### Work required
Change "computer-use agent" to "screen assistant" throughout the data below, and write out every line again with nothing else altered.
----
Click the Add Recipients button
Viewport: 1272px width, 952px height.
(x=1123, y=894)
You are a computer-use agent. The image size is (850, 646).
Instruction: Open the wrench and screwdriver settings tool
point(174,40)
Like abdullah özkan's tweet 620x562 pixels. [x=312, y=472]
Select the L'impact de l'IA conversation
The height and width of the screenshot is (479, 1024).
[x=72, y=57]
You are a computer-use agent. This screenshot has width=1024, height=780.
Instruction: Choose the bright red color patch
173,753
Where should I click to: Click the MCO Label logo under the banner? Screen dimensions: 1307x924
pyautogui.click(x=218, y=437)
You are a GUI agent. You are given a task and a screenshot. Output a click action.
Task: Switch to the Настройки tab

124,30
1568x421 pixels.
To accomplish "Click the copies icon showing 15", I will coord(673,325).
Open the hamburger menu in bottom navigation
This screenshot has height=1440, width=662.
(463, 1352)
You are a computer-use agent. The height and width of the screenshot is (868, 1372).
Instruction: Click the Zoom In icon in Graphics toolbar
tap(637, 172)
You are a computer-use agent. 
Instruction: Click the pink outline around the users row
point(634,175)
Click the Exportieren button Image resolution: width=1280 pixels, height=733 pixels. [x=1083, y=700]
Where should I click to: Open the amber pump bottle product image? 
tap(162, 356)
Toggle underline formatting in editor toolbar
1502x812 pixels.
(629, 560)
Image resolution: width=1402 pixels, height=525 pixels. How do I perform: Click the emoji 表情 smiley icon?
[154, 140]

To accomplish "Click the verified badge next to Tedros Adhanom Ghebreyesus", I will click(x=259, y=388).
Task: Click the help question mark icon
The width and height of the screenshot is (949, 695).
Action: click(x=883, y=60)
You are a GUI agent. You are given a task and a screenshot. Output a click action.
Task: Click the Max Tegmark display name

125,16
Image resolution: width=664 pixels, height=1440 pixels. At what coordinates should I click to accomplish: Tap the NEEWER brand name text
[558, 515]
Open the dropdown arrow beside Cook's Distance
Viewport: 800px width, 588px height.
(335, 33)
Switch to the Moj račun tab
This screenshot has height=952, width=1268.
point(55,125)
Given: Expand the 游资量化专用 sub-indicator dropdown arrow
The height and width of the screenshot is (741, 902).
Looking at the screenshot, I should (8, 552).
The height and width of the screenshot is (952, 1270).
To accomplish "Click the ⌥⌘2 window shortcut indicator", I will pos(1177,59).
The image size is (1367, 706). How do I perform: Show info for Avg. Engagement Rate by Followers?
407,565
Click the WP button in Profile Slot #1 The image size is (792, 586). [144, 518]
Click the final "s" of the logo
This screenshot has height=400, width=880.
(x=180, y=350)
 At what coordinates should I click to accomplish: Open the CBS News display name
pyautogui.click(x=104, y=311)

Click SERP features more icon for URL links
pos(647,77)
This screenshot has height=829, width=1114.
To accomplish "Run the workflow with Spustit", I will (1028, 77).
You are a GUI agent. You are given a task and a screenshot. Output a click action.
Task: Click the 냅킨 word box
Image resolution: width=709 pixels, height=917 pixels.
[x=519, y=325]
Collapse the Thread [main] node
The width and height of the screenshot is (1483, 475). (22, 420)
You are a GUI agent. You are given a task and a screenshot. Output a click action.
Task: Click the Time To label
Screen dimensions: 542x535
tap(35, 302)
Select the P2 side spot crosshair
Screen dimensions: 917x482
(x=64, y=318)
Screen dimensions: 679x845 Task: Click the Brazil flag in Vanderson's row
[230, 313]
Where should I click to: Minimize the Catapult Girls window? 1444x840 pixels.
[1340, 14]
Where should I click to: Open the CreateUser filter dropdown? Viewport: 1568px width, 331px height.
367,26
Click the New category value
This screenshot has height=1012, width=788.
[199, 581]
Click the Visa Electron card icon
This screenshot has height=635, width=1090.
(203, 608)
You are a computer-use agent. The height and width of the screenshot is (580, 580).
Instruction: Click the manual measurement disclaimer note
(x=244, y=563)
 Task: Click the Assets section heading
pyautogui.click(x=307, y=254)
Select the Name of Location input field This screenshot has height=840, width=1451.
----
### Worked solution
Click the Add Recipients button
Viewport: 1272px width, 952px height.
(x=1123, y=894)
You are a screen assistant. The image size is (850, 646).
Instruction: Open the wrench and screwdriver settings tool
point(174,40)
Like abdullah özkan's tweet 620x562 pixels. [x=312, y=472]
Select the L'impact de l'IA conversation
The height and width of the screenshot is (479, 1024).
[x=72, y=57]
You are a screen assistant. This screenshot has width=1024, height=780.
Instruction: Choose the bright red color patch
173,753
Where should I click to: Click the MCO Label logo under the banner? Screen dimensions: 1307x924
pyautogui.click(x=218, y=437)
You are a GUI agent. You are given a task and a screenshot. Output a click action.
Task: Switch to the Настройки tab

124,30
1568x421 pixels.
To accomplish "Click the copies icon showing 15", I will coord(673,325).
Open the hamburger menu in bottom navigation
This screenshot has height=1440, width=662.
(463, 1352)
You are a screen assistant. The height and width of the screenshot is (868, 1372).
Instruction: Click the Zoom In icon in Graphics toolbar
tap(637, 172)
You are a screen assistant. 
Instruction: Click the pink outline around the users row
point(634,175)
Click the Exportieren button Image resolution: width=1280 pixels, height=733 pixels. [x=1083, y=700]
Where should I click to: Open the amber pump bottle product image? 
tap(162, 356)
Toggle underline formatting in editor toolbar
1502x812 pixels.
(629, 560)
Image resolution: width=1402 pixels, height=525 pixels. How do I perform: Click the emoji 表情 smiley icon?
[154, 140]

To accomplish "Click the verified badge next to Tedros Adhanom Ghebreyesus", I will click(x=259, y=388).
Task: Click the help question mark icon
The width and height of the screenshot is (949, 695).
Action: click(x=883, y=60)
You are a GUI agent. You are given a task and a screenshot. Output a click action.
Task: Click the Max Tegmark display name

125,16
Image resolution: width=664 pixels, height=1440 pixels. At what coordinates should I click to accomplish: Tap the NEEWER brand name text
[558, 515]
Open the dropdown arrow beside Cook's Distance
Viewport: 800px width, 588px height.
(335, 33)
Switch to the Moj račun tab
This screenshot has height=952, width=1268.
point(55,125)
Given: Expand the 游资量化专用 sub-indicator dropdown arrow
The height and width of the screenshot is (741, 902).
Looking at the screenshot, I should (8, 552).
The height and width of the screenshot is (952, 1270).
To accomplish "Click the ⌥⌘2 window shortcut indicator", I will pos(1177,59).
The image size is (1367, 706). How do I perform: Show info for Avg. Engagement Rate by Followers?
407,565
Click the WP button in Profile Slot #1 The image size is (792, 586). [144, 518]
Click the final "s" of the logo
This screenshot has height=400, width=880.
(x=180, y=350)
 At what coordinates should I click to accomplish: Open the CBS News display name
pyautogui.click(x=104, y=311)

Click SERP features more icon for URL links
pos(647,77)
This screenshot has height=829, width=1114.
To accomplish "Run the workflow with Spustit", I will (1028, 77).
You are a GUI agent. You are given a task and a screenshot. Output a click action.
Task: Click the 냅킨 word box
Image resolution: width=709 pixels, height=917 pixels.
[x=519, y=325]
Collapse the Thread [main] node
The width and height of the screenshot is (1483, 475). (22, 420)
You are a GUI agent. You are given a task and a screenshot. Output a click action.
Task: Click the Time To label
Screen dimensions: 542x535
tap(35, 302)
Select the P2 side spot crosshair
Screen dimensions: 917x482
(x=64, y=318)
Screen dimensions: 679x845 Task: Click the Brazil flag in Vanderson's row
[230, 313]
Where should I click to: Minimize the Catapult Girls window? 1444x840 pixels.
[1340, 14]
Where should I click to: Open the CreateUser filter dropdown? Viewport: 1568px width, 331px height.
367,26
Click the New category value
This screenshot has height=1012, width=788.
[199, 581]
Click the Visa Electron card icon
This screenshot has height=635, width=1090.
(203, 608)
You are a screen assistant. The height and width of the screenshot is (580, 580).
Instruction: Click the manual measurement disclaimer note
(x=244, y=563)
 Task: Click the Assets section heading
pyautogui.click(x=307, y=254)
Select the Name of Location input field This screenshot has height=840, width=1451.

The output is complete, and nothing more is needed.